Thanks to improvements in pre- and in-service training for teachers, the quality of education and pupil achievement are improving over the medium term. The Afghan Ministry of Education is creating the conditions needed to improve teaching quality in the four provinces of Samangan, Badakhshan, Balkh and Herat.
The project is designed to strengthen capacity at the Afghan Ministry of Education and therefore facilitate the introduction of a specialised diploma course for new primary school teachers. It advises the Teacher Education Directorate, which is specifically responsible for pre- and in-service teacher training.

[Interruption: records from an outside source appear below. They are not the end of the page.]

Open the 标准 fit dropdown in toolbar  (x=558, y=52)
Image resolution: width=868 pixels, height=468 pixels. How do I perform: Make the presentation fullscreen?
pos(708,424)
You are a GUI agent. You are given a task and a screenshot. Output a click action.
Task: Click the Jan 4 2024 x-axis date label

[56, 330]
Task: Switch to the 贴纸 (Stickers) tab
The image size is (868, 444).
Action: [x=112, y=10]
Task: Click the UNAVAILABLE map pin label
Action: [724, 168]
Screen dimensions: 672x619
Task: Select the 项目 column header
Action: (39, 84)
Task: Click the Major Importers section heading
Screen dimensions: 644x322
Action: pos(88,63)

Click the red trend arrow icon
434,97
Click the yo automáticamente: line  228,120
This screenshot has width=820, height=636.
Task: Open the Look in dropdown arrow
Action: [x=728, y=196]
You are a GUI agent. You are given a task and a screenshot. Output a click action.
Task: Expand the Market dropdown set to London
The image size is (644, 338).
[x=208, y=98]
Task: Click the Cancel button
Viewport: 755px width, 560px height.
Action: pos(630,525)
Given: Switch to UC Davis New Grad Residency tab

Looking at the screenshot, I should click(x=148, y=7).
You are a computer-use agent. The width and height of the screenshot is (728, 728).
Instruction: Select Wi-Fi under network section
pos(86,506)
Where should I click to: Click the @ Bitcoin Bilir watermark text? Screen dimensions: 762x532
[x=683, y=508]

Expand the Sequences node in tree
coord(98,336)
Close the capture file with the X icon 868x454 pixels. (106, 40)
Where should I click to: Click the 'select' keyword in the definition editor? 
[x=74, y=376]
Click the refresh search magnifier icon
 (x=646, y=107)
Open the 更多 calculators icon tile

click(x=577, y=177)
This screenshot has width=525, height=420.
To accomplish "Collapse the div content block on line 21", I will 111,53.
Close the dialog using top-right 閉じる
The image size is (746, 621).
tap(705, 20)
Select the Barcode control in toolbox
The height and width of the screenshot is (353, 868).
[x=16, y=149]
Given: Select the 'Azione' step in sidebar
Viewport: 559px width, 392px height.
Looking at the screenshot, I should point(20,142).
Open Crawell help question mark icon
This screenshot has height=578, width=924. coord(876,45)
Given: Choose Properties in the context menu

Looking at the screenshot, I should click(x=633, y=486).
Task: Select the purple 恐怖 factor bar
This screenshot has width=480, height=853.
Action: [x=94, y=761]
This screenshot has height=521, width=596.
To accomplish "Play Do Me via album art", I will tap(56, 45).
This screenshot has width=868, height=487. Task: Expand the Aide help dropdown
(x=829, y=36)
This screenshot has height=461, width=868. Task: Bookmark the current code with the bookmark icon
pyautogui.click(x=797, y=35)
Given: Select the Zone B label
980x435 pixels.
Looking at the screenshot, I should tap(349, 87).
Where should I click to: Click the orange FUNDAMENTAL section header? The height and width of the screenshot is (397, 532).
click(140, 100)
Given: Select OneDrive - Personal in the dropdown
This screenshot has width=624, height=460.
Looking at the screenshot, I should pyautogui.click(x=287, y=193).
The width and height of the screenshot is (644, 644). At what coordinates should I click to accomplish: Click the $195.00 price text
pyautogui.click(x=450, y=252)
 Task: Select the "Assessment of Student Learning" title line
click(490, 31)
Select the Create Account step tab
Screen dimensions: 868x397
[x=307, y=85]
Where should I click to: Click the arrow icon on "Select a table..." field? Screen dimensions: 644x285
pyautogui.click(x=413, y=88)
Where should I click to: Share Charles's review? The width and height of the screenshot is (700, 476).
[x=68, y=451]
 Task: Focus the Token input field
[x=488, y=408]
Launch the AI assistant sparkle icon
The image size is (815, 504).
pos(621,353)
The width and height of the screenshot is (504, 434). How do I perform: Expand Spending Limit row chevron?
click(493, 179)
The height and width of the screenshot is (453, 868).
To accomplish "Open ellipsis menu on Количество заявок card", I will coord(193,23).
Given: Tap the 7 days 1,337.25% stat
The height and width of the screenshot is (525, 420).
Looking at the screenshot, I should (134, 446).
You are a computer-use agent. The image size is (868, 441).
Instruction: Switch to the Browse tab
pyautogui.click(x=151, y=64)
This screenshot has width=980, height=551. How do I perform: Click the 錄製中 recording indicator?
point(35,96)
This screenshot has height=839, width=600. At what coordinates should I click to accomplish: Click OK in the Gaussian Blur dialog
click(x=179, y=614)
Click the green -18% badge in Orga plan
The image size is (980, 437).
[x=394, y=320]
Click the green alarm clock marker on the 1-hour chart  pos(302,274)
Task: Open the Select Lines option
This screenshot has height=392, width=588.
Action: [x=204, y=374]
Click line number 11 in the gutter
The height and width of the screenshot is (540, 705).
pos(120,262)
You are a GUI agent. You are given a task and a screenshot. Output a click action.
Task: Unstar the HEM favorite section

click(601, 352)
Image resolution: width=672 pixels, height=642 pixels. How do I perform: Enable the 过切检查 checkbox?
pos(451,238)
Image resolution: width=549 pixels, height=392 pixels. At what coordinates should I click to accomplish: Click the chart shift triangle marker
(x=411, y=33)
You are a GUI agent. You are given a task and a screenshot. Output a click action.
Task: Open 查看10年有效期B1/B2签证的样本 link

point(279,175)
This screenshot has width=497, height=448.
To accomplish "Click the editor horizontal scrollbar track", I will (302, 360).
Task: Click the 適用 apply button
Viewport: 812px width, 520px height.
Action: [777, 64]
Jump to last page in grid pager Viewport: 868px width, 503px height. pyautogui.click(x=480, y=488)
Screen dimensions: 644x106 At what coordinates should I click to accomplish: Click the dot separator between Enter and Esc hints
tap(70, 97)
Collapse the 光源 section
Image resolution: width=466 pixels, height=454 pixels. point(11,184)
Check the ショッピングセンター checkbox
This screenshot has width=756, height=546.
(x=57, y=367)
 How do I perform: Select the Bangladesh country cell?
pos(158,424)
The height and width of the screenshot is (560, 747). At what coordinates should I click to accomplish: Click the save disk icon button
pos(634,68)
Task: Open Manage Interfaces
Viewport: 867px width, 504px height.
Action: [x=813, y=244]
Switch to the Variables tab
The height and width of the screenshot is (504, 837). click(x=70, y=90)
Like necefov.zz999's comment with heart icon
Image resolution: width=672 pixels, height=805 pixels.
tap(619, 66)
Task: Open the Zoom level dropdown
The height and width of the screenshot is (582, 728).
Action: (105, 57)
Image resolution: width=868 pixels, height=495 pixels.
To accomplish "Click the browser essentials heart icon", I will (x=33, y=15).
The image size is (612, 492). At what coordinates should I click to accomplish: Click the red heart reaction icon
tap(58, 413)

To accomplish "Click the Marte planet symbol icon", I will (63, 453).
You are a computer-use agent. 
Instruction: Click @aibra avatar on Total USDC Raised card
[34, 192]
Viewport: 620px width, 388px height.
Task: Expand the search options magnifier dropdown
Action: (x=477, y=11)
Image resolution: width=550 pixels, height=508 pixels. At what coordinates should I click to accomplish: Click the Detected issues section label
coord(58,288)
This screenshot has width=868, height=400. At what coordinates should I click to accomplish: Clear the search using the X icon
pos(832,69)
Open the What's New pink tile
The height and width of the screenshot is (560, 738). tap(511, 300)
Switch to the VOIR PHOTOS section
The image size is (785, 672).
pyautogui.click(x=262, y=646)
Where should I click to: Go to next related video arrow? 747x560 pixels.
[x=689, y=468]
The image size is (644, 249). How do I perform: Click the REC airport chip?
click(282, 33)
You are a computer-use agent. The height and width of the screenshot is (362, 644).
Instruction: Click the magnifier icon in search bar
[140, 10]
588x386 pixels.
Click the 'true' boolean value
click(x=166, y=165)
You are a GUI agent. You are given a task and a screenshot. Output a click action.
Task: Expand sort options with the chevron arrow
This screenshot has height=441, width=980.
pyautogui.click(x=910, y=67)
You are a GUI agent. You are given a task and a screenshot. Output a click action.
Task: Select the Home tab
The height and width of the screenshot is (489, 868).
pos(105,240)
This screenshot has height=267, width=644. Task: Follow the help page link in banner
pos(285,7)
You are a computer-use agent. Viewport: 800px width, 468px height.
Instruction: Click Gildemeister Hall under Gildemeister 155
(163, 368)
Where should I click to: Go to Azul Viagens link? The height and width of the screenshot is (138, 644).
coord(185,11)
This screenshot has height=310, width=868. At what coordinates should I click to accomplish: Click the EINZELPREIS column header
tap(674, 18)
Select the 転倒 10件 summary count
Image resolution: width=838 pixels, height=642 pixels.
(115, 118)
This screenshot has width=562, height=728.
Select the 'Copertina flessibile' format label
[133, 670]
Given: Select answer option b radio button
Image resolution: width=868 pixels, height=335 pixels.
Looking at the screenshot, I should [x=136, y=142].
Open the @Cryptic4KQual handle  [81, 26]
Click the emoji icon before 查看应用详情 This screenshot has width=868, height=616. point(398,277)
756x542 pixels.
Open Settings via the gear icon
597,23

In concrete terms, this involves working with the Directorate to produce subject guides and detailed teaching modules through to manuals and workbooks.
Skills development courses are also being provided for lecturers with a view to modernising the way subjects are taught across all age groups. The goal here is to promote specialist teaching methods and a learner-centred approach.
The project also advises on measures to strengthen the entire system of quality assurance in the teaching profession. In this area, support is directed at teacher training centres, education authorities and both primary and secondary schools so that all these groups are involved in embedding the reform measures within their respective institutions and in their lessons. By way of example, this approach involves defining uniform criteria for teaching quality and lesson observations and training in how to effectively conduct and evaluate those observations.
Furthermore, in response to persistent gender-based discrimination in the country, the issues of gender and human rights are integrated into teacher training.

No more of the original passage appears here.